For 13 years, a third of my life by the time we left, I lived in a country where I stuck out. I was taller than most every other woman. My eyes were lighter and rounder than every other person. My hair was a different color and texture. I had the coveted crease in my eyelids. My nose was bigger. My feet were bigger. My clothes size larger, even when I was at an ideal weight. I have hips.
I stuck out in a crowd and drew attention most places I went. Everywhere I looked eyes were looking back at me…and did not look away when I made contact.
In the marketplace I was asked repeatedly where I was from, how much I made, how long I’d been around. Privacy was not a thing. These questions were not off limits culturally though they felt incredibly intrusive.
Most of the attention was positive when seen from a certain light. The advice given about how to dress my kids or myself was a form of care even if it was based on an assumption that I didn’t know anything. I learned to take it for what it was most of the time.
But there were those times when I just couldn’t wrap my head around the cultural differences. I spoke sharp words many times when I’d just had enough of being tsk’d at for what felt like the thousandth time.
Some of my friends embraced an effort to blend in by dyeing hair or wearing the shawl that hooked around the middle finger to protect from sun damage. I learned that an umbrella is not just for the rain. I became expert at transporting home a dozen eggs loose in a plastic bag hung from my handlebars, losing one only on occasion.
I adapted. But I never fit in. Ever. I was always a minority and never blended in. But I didn’t fully appreciate my status as a privileged minority until many years in my sojourn in Asia.
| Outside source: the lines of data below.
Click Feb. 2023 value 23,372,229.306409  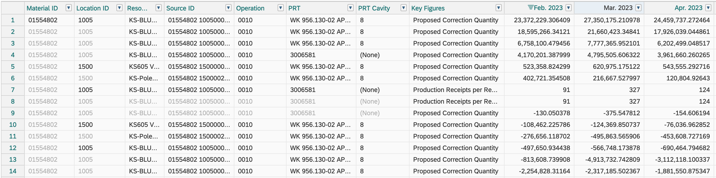pos(542,20)
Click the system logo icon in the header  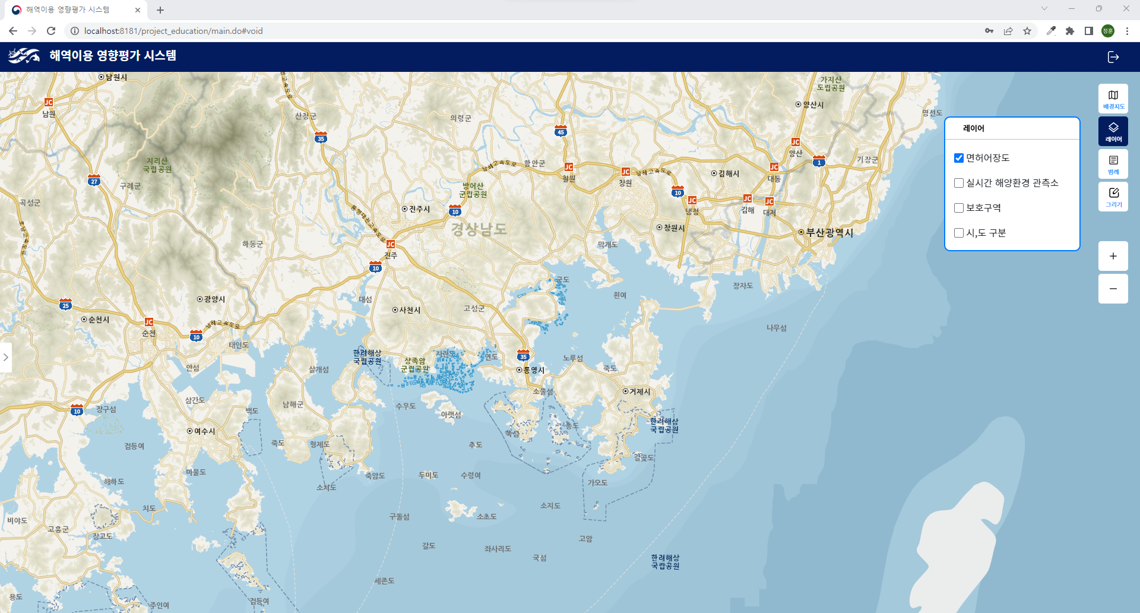[24, 57]
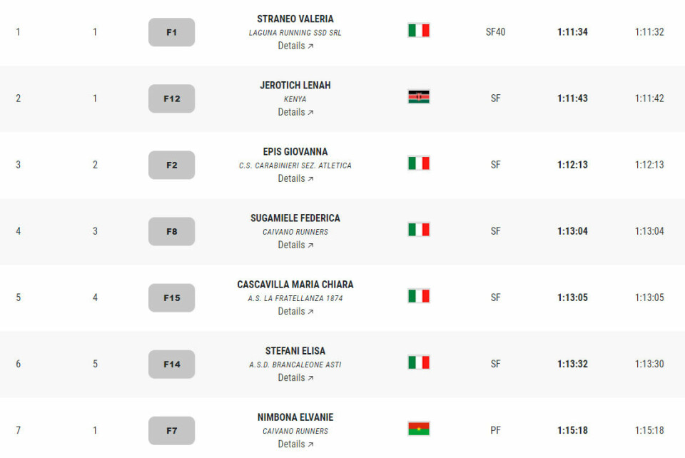Open Details for Straneo Valeria
Viewport: 685px width, 458px height.
pos(295,46)
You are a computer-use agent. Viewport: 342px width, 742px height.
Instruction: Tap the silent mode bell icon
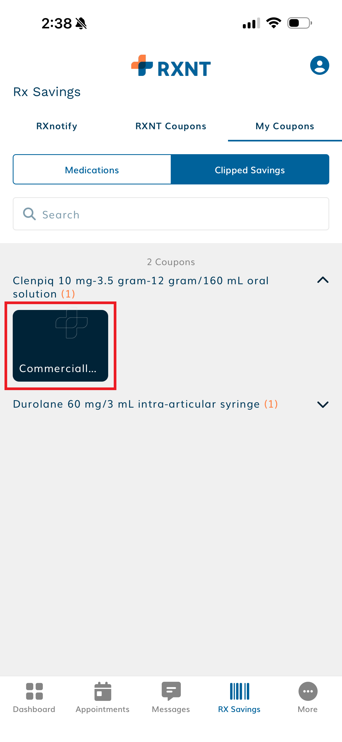pyautogui.click(x=81, y=24)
Intellectually I understood that my Asian-American friends had a much different experience than I did. At a large round dinner table at a restaurant, my Asian friend would be expected to order even when my language was better. They were assumed to be a tour guide and were questioned about their foreign friends as though we were celebrities.
I could identify remotely with the shame they experienced in the surprised reprimands when their grasp on the language wasn’t up to snuff. But even in recognizing it, I didn’t feel it personally. I felt it for them but could easily put it aside after a conversation and move on. It wasn’t my experience and it didn’t touch my lifetime of shame experience like it did theirs.
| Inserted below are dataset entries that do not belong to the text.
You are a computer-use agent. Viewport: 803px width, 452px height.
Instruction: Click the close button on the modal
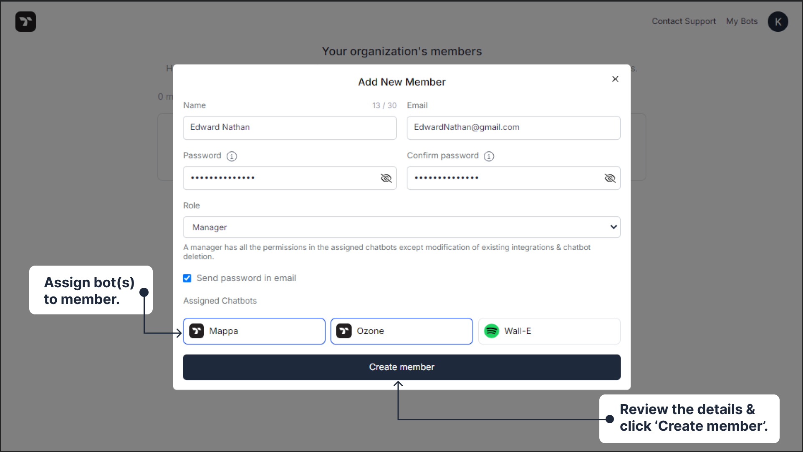tap(616, 79)
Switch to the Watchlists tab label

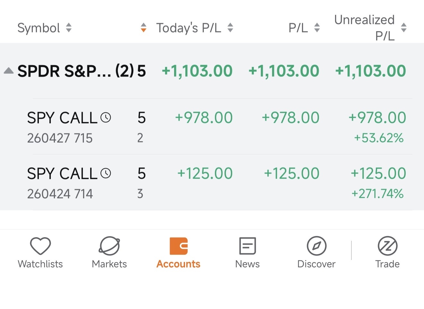[x=40, y=264]
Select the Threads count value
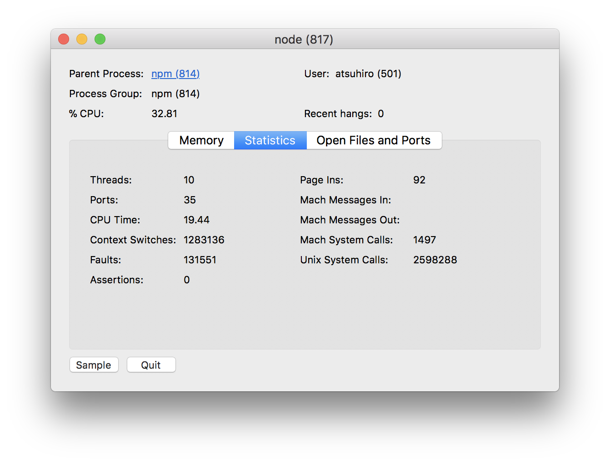610x464 pixels. coord(189,180)
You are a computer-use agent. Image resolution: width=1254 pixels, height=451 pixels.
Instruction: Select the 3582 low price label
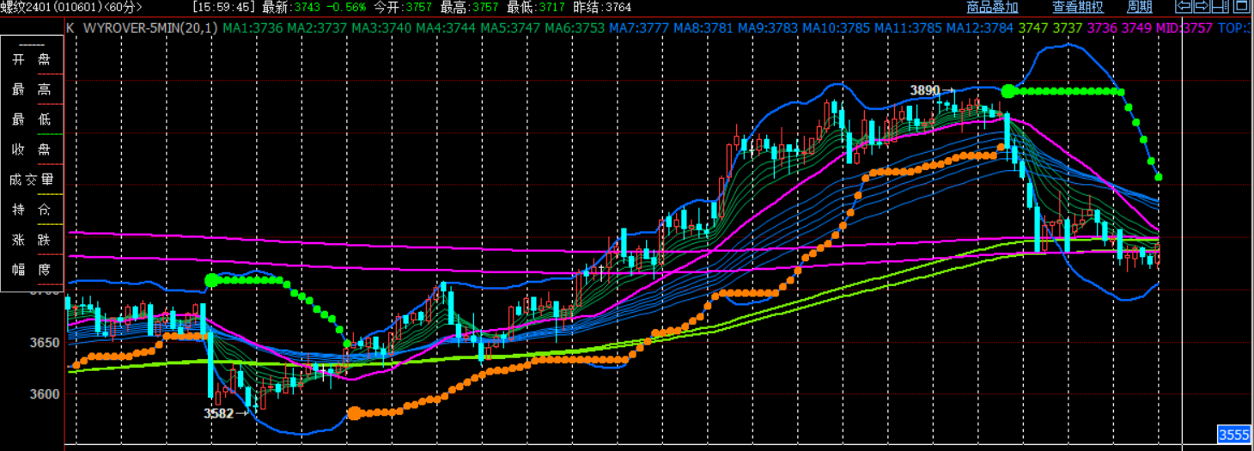click(x=218, y=413)
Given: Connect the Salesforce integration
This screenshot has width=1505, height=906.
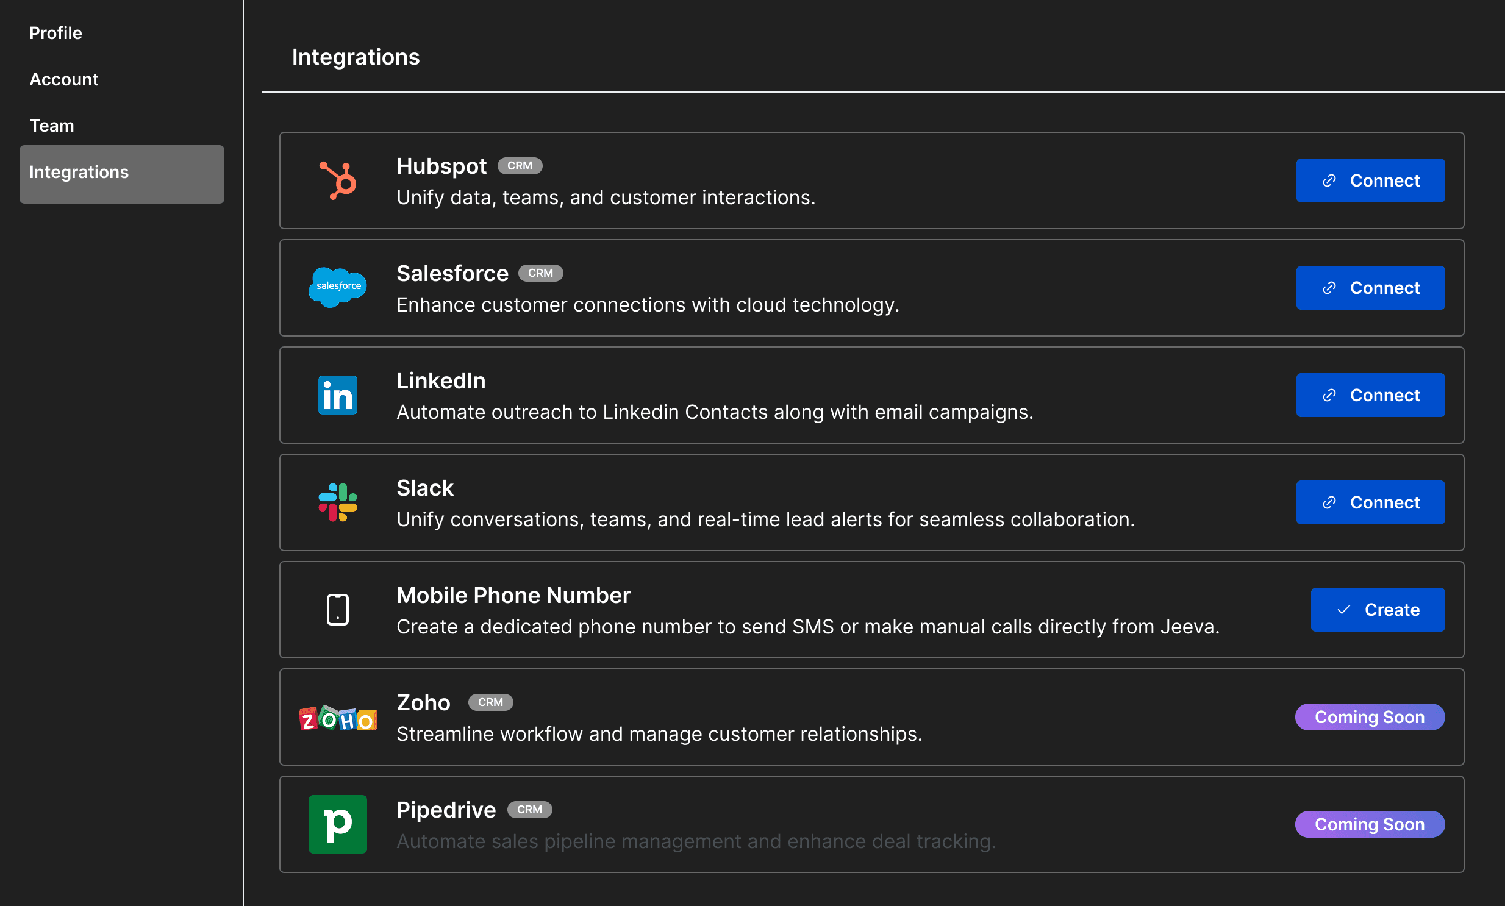Looking at the screenshot, I should pos(1370,288).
My empathy was something but I couldn’t ever really understand.
I felt confident taking trains and traveling alone, jumping in cabs and advocating for myself. My experience was that people listened to me, things happened when I acted. I got what I wanted more often than not. Doors opened for me, literally and figuratively.
But my Asian friends did not. When my friend once explained her fear in a travel situation when she was by herself, I finally grasped a little more of her world.
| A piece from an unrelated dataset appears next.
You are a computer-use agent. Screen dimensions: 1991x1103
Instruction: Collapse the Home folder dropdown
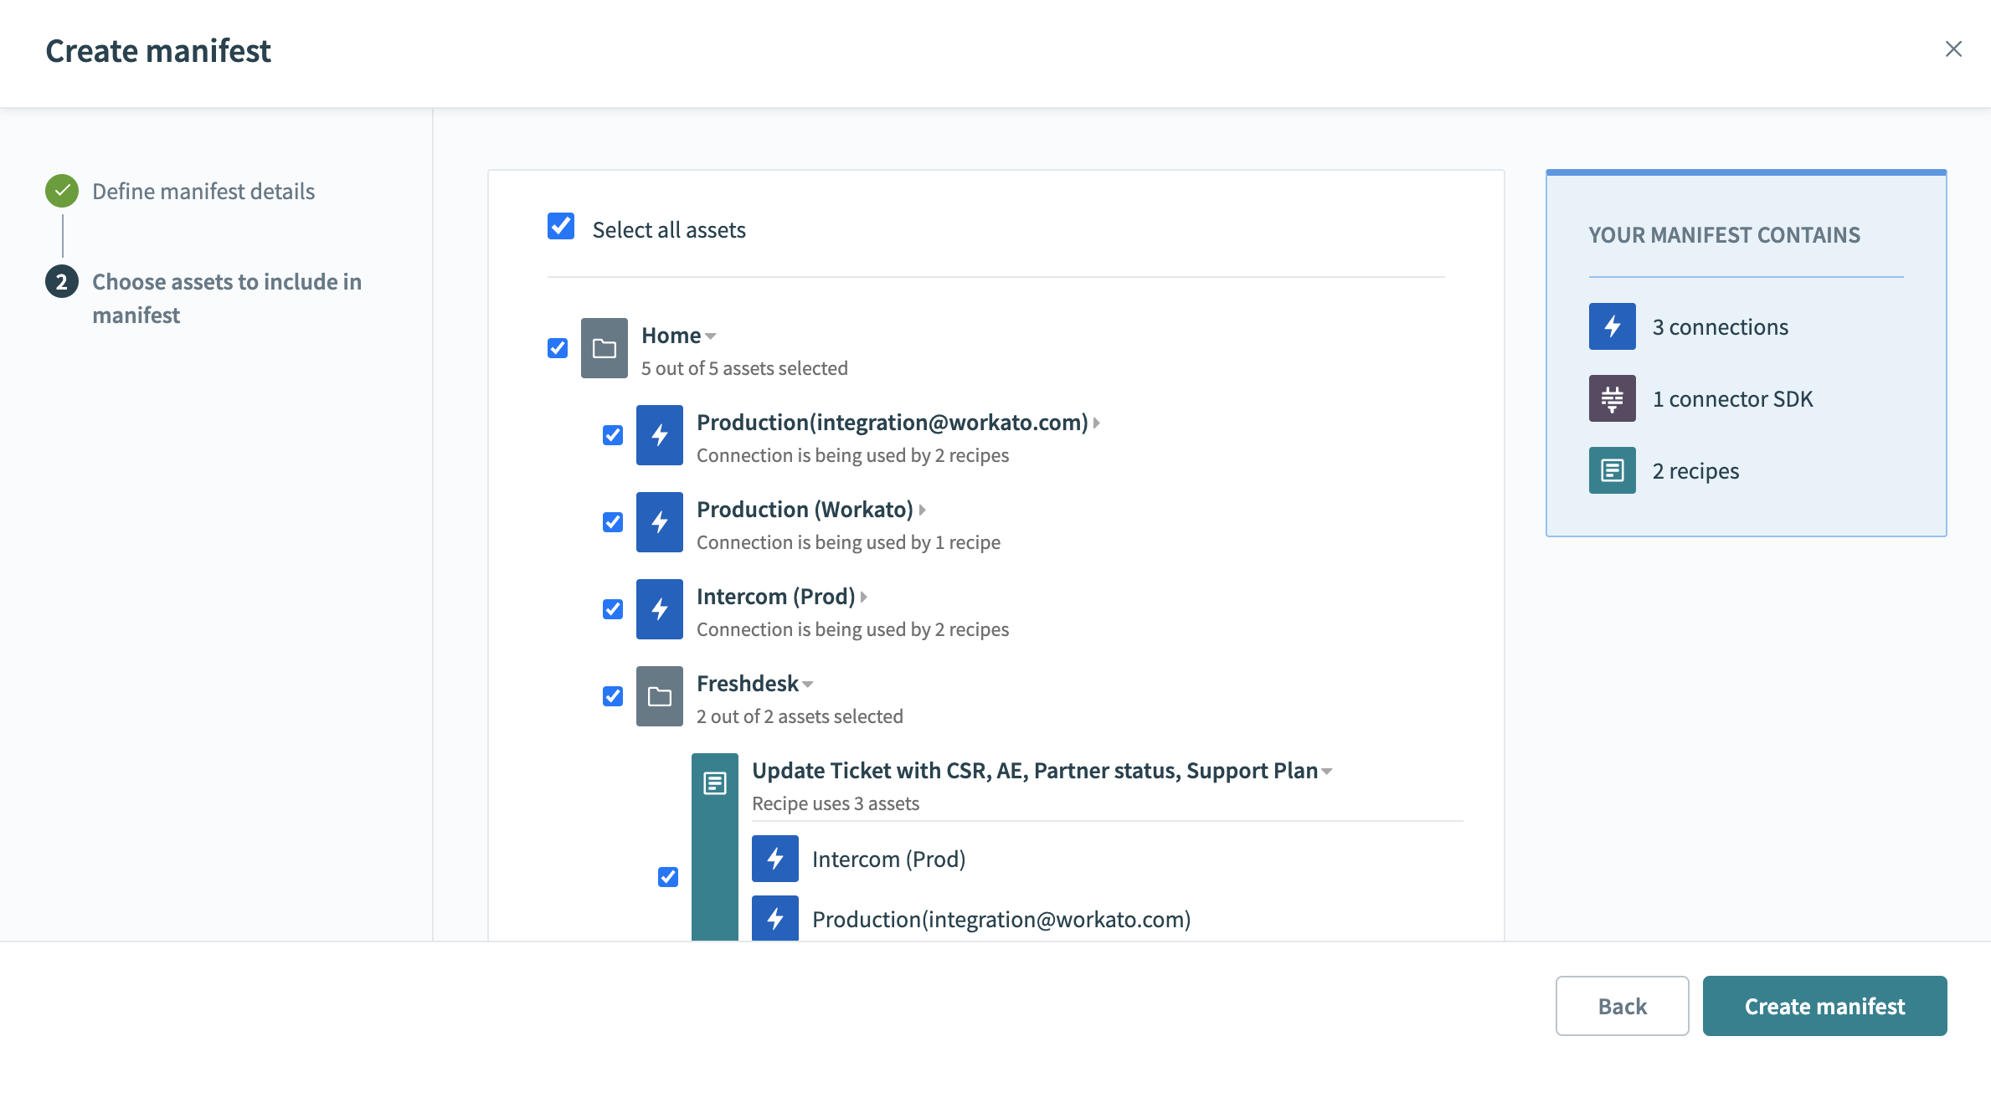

What if I blended in? What if I were one of the oppressed? What if I feared kidnapping, assault, and violence because that was how people like me got treated? Even if my nationality offered real protection, if my face appeared to be “local”, that protection would not help in the moment.
I’d be stuck and unprotected.
Her experience really impacted me because there was one time when the gravity of the big world and my helplessness in it hit me.
I was traveling, foolishly, alone for the day with my 6 month old baby stowed in the baby carrier to get immunizations a town away. My many other trips left me feeling confident that I could do this trip and it was easier than making a day trip with a 2.5 year old and a baby and my husband.
It all went well until I got out of the cab to catch the train back and someone was watching me put my wallet back. On the large bridge, I felt my bag move and looked down.
The zipper was gaping and my heart beat faster. A major rule of travel is always zip your bags up and I followed it. My wallet was gone, my train ticket was gone, I had no money and no ticket to get home. No ATM card to get money either.
I panicked but I had my phone and called my husband and others noticed my distress. A kind man bought me a return ticket and my husband met me at the station at home so I could pay the man back. He refused repayment.
We made it home and, besides a little panic and lessons learned, it didn’t change my life dramatically.
But when I heard my friends story years later, I wondered what my experience would’ve been if I blended in. If I was part of the class that was not minority privileged. What if I was an Asian woman? Or African?
I could finally see how someone could become the poor soul on the streets near the stations with sad chalk stories written about how they ended up far from home and just needed a ticket…a little mercy.
And I read the stories today and I know why we have such a hard time acknowledging the privileges of having a certain skin color or background.
It’s like living in a world of automatic motion-sensing doors, don’t they always open for everyone else?
They don’t but it can be very, very hard to notice when they always open for you.